• Task set:
[A] Summarize the forum post about overloading methods in a generic Java class in two sentences.
[B] Reproduce word for word the part of the forum post about overloading in a generic Java class, starting with "This would cause" and going on through "prevent such errors?".

• Excerpted passage:
3

See below simple snippet:

public class GenericsOverloadingDistinguish<T> {
    public void print1(T t) {
        System.out.println("t");
    }

    public void print1(Integer i) {
        System.out.println("integer");
    }
}
public static void main(String[] args) {
    new GenericsOverloadingDistinguish<Integer>().print1(new Integer(1));
}

This would cause an ambiguous method call and will not compile.

This is utterly confusing on the user of that class. It is not able to call neither print1(T t) nor print1(Integer i) simple because it unfortunately used Integer as the generic type.

I understand generics is compile-time and there is type erasure, but doesn't Java have something to prevent such errors?
What if the GenericsOverloadingDistinguish Class is given and can't be changed, and I just need to invoke print1(T t) with T being an Integer?

• Data block:
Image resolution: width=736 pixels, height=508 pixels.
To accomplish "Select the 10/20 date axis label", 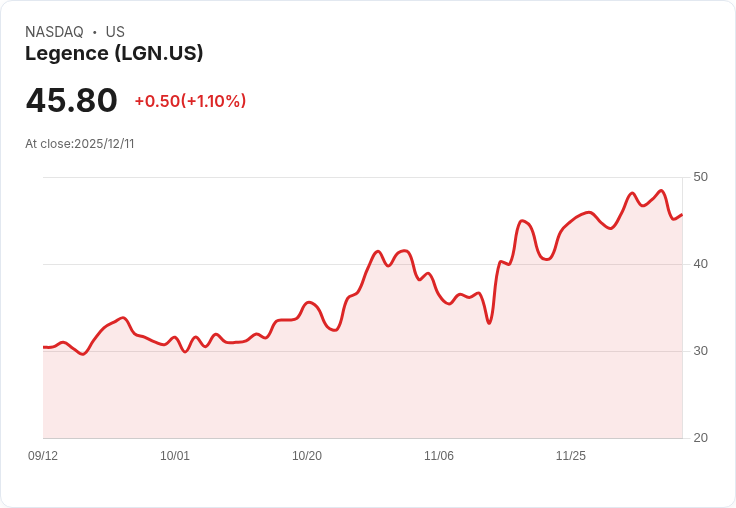I will pyautogui.click(x=307, y=456).
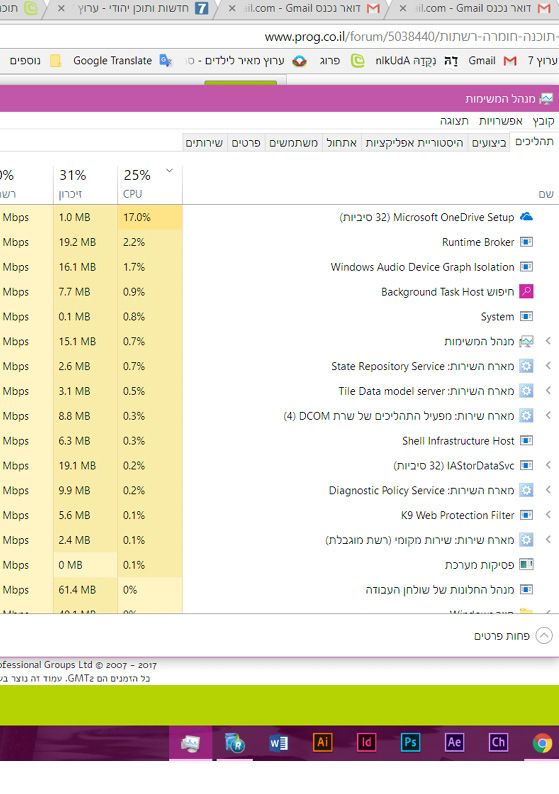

• Exercise results:
[A] The post shows a generic class with two overloaded print1 methods, one taking T and one taking Integer, and reports that calling print1 on an instance created with Integer as the type argument causes an ambiguous method call that will not compile. The writer asks whether Java has something to prevent such errors, and how to invoke print1(T t) with T being an Integer when the class is given and cannot be changed.

[B]
This would cause an ambiguous method call and will not compile.

This is utterly confusing on the user of that class. It is not able to call neither print1(T t) nor print1(Integer i) simple because it unfortunately used Integer as the generic type.

I understand generics is compile-time and there is type erasure, but doesn't Java have something to prevent such errors?